Create a container with:
docker run --gpus all -v <PATH TO LOCAL PROJECT FOLDER>:/app/project/ --network=host -ti project-dev bash
add any other flag you find useful to your system (eg, --shm-size
).
We use images from the forward facing camera in the Waymo Open Dataset. The dataset contains images from various times of the day as well as number of different driving conditions. Sample images from the dataset are shown below:
A majority of the annotations in the images are Vehicles which make up around 75% of the annotations. Pedestrians account for 23.5%, while the remaning 0.7% of them are bicyclisits.
The classwise scale and aspect ratios are highlighted in the following figures.

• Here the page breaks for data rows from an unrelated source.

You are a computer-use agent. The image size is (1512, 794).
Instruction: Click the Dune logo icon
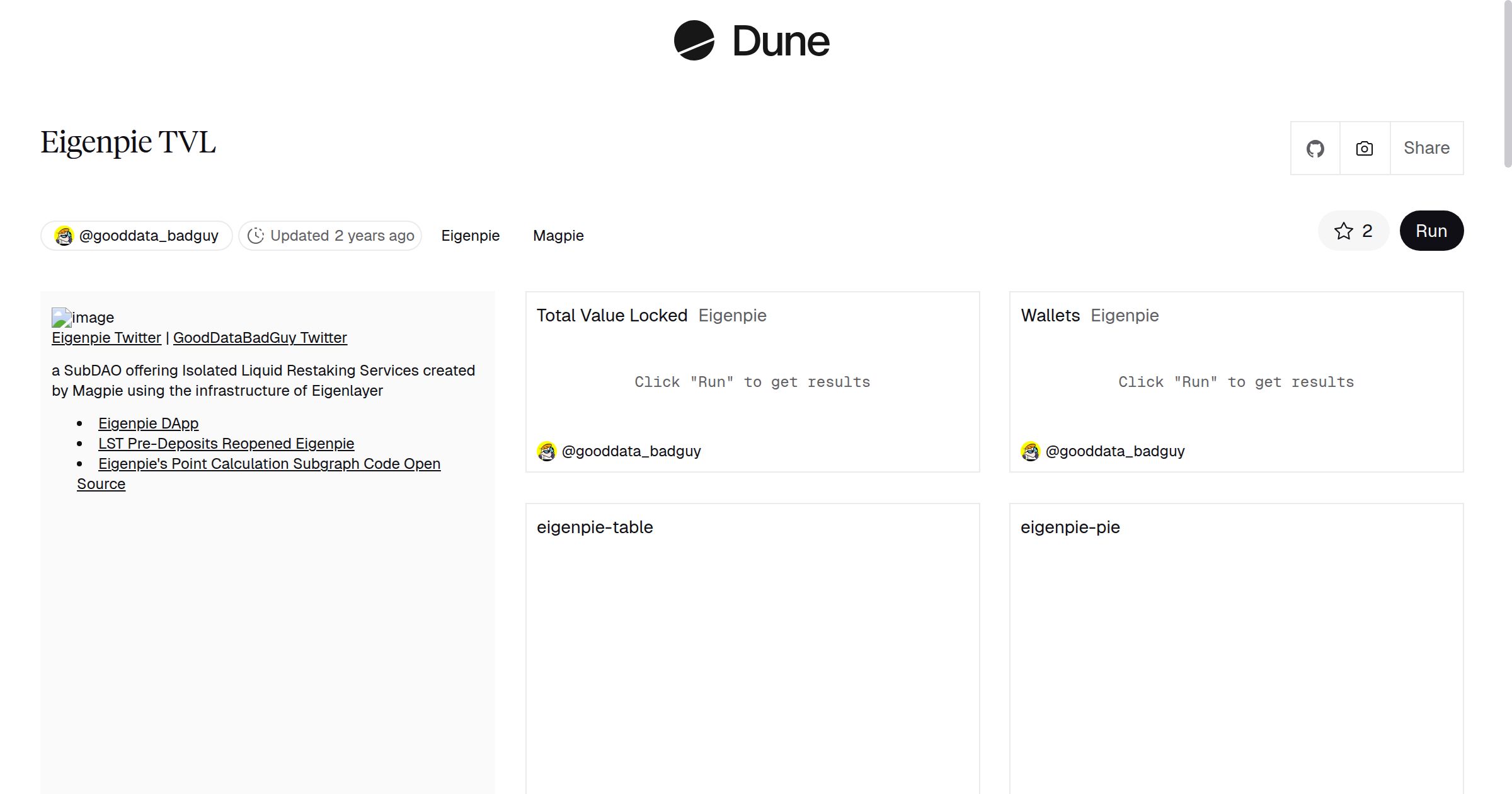click(694, 41)
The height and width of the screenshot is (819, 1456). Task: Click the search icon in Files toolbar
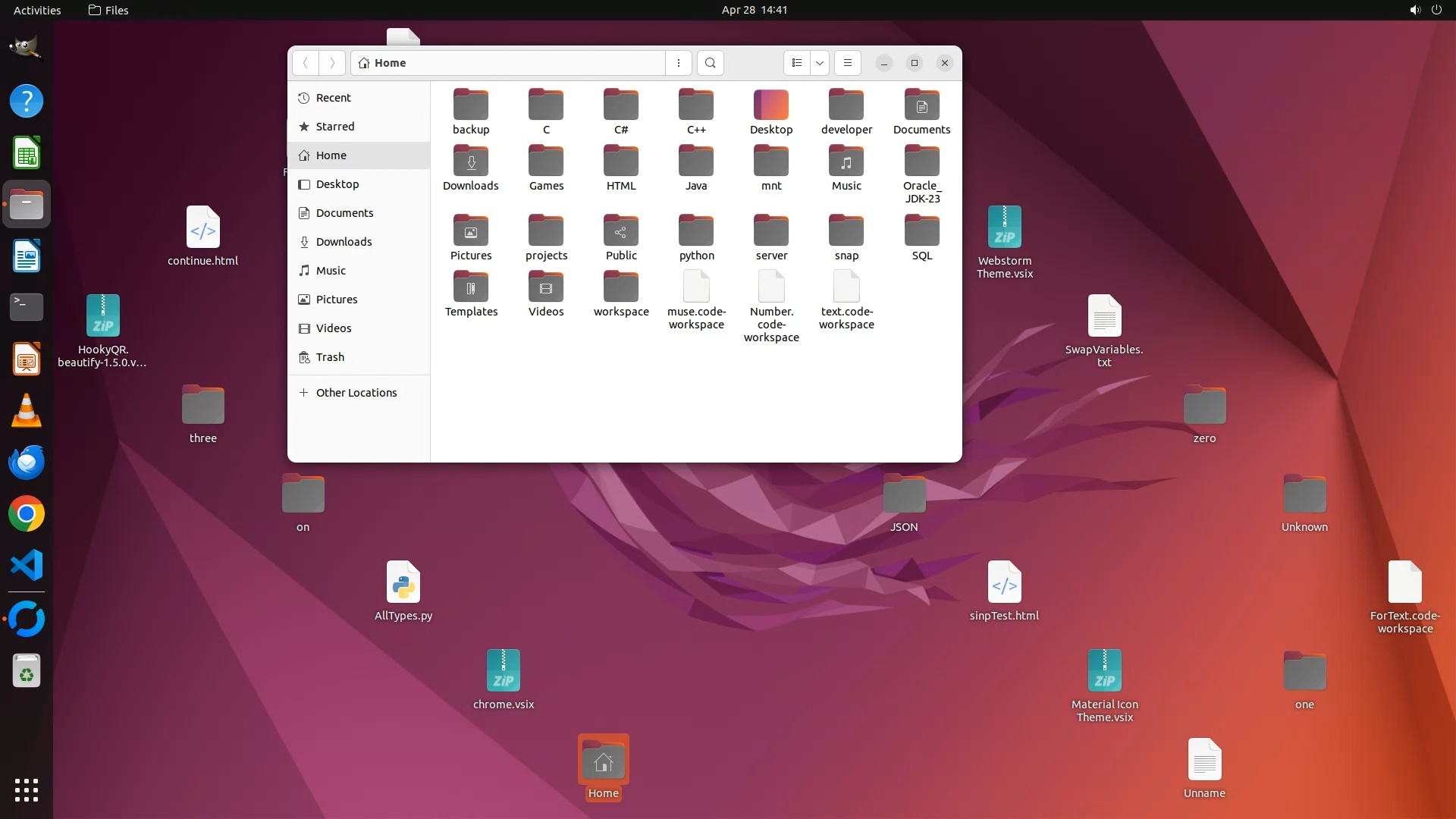710,63
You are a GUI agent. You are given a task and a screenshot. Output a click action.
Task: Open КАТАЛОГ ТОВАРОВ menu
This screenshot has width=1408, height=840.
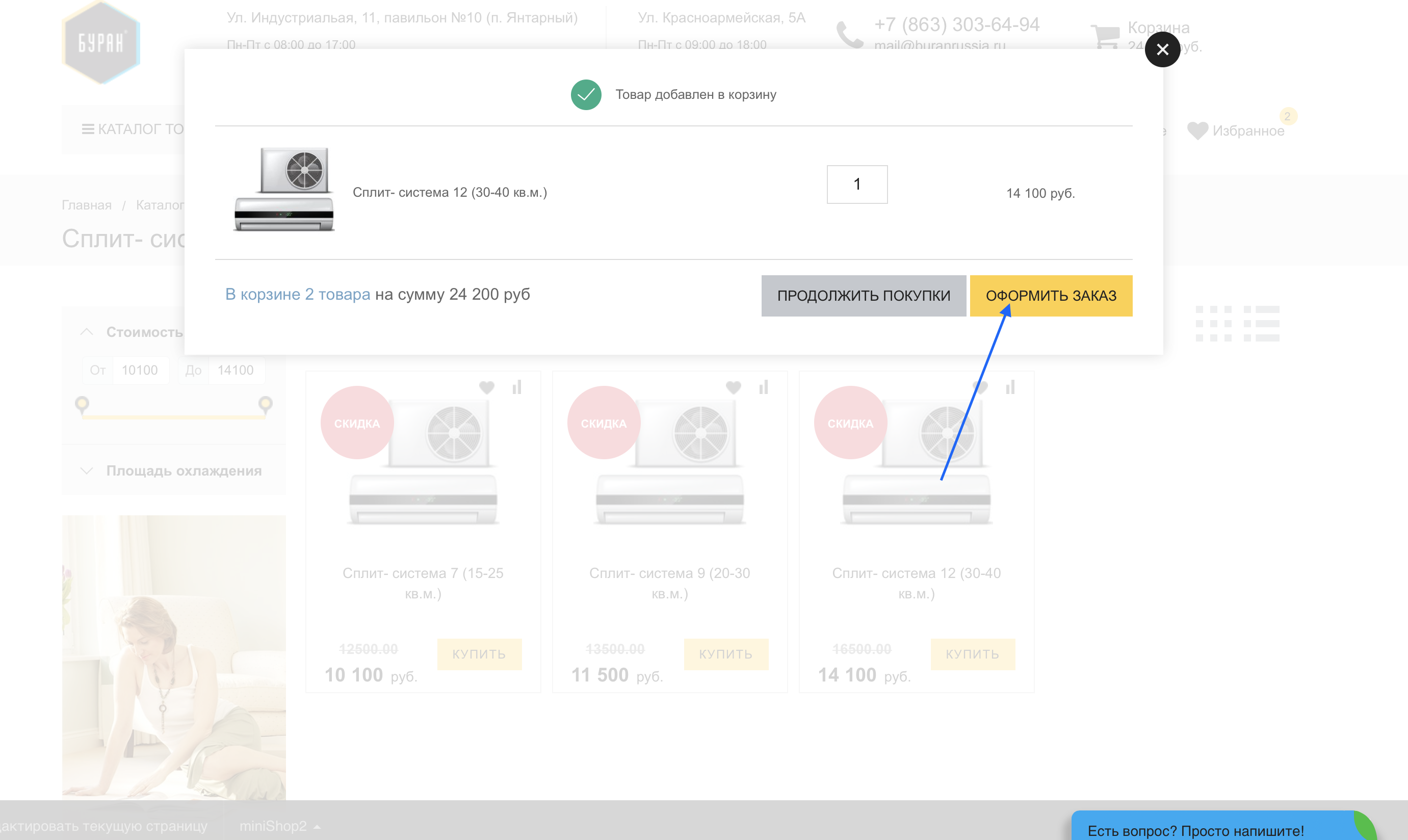pos(133,129)
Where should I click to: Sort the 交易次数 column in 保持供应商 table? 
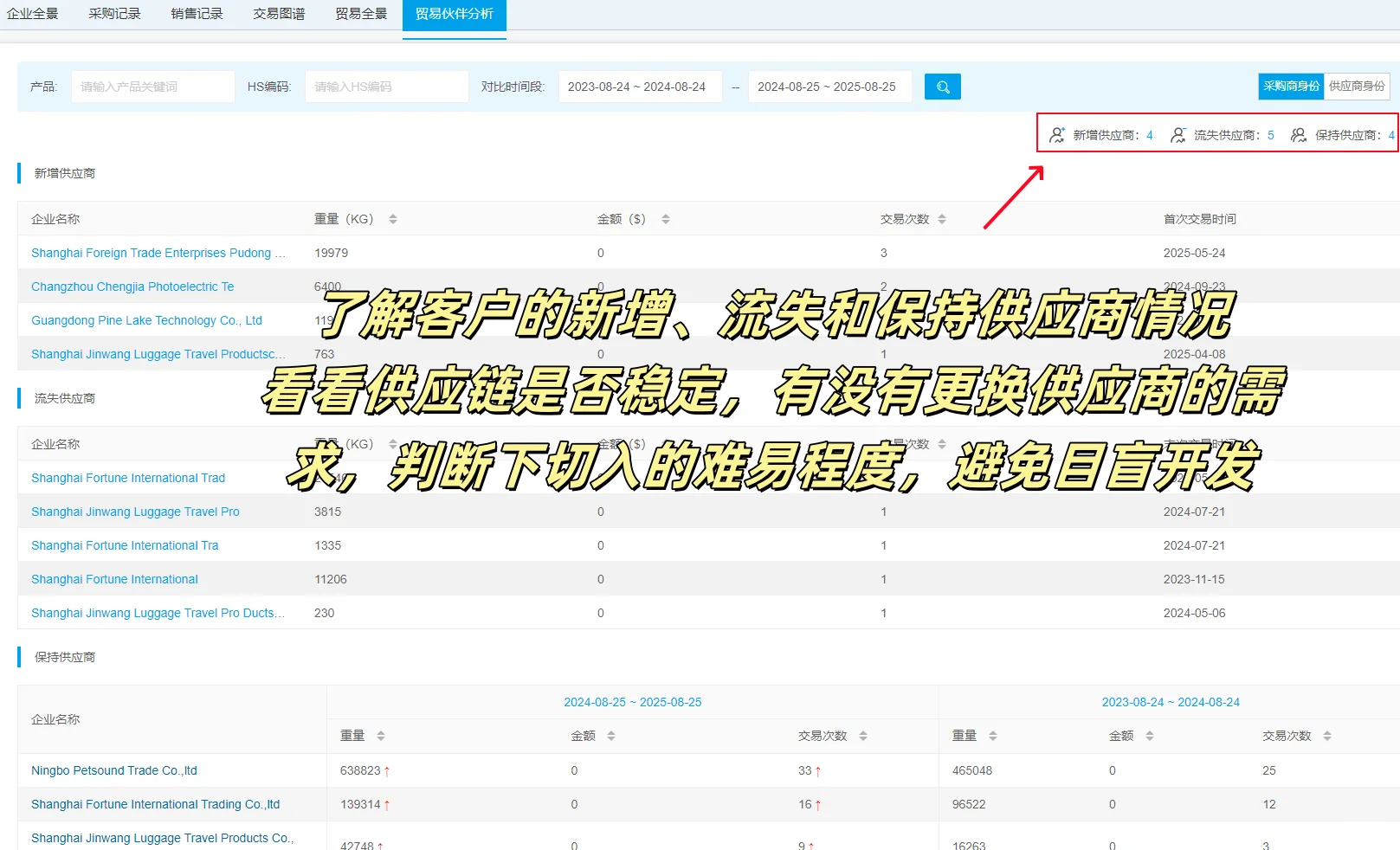click(x=862, y=735)
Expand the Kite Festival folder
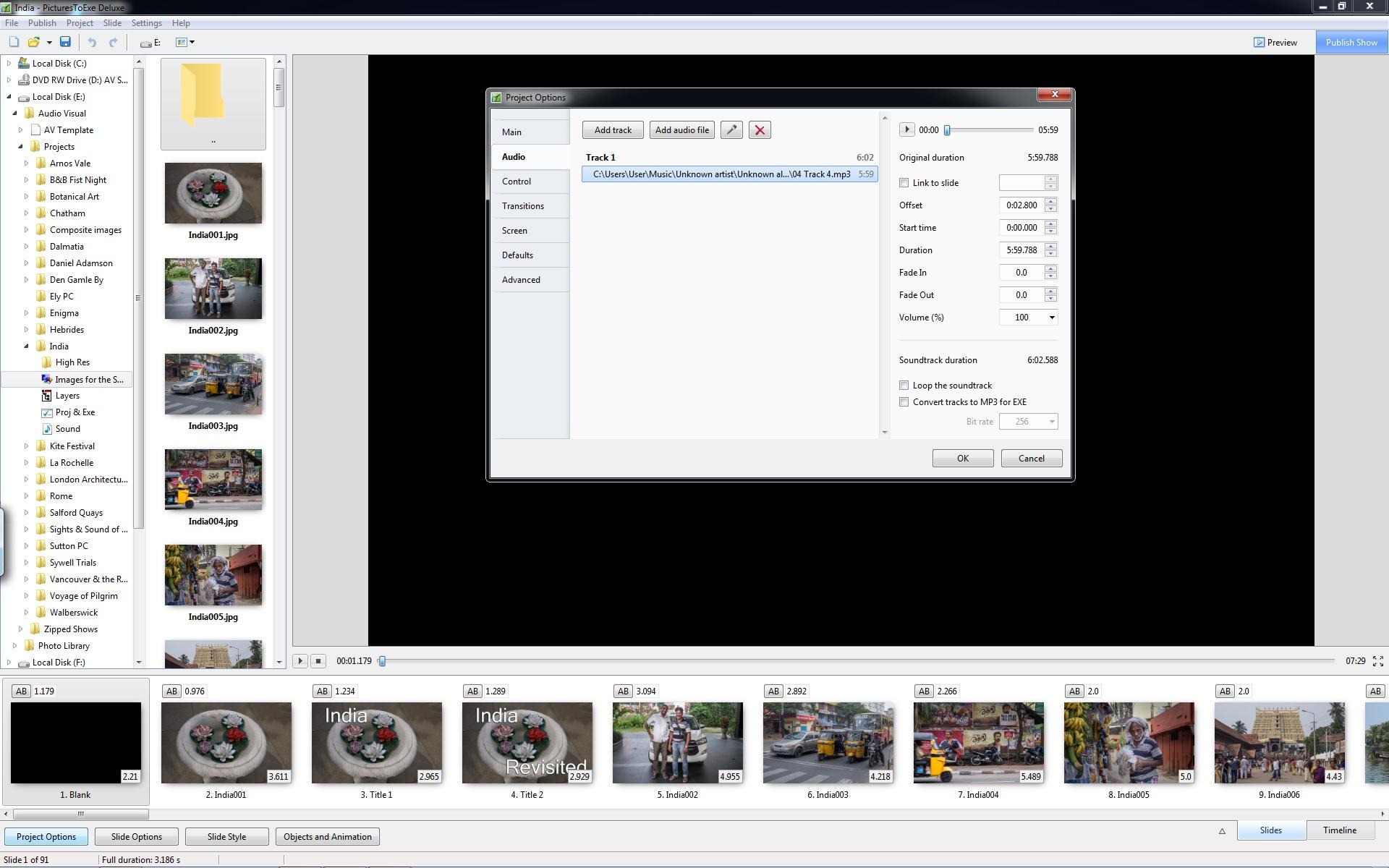 [x=27, y=446]
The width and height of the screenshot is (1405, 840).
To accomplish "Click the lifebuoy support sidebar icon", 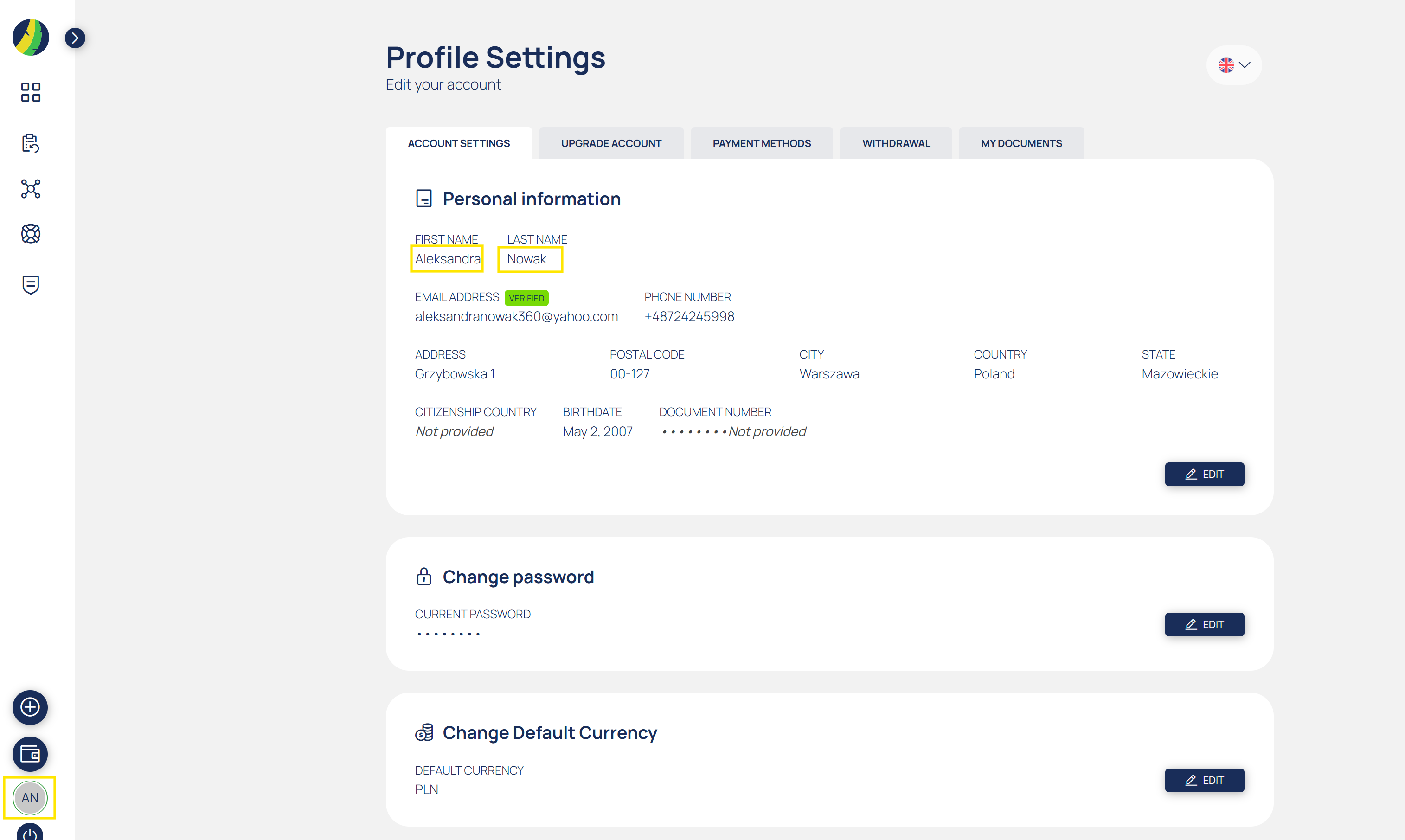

It can be seen that pedestrians and bicyclists annotations have a smaller scale in the range 0.005-0.01. Vehicles though have a larger scale range indicating that the variation in their sizes is larger.
For Aspect Ratios, pedestrians and cyclists have a similar range which is concentrated between 2-4, while that of Vehicles is generally smaller in the range 0.5-2
The classwise position distributions are shown in the heat maps below:
It can be seen that Vechile classes are more likely to be seen at the center of the images. Pedestrians are also somewhat uniformly distributed around the image center. The distribution is much more sporadic in case of bicyclists. This could be because of the very few instances of bicyclists within the dataset.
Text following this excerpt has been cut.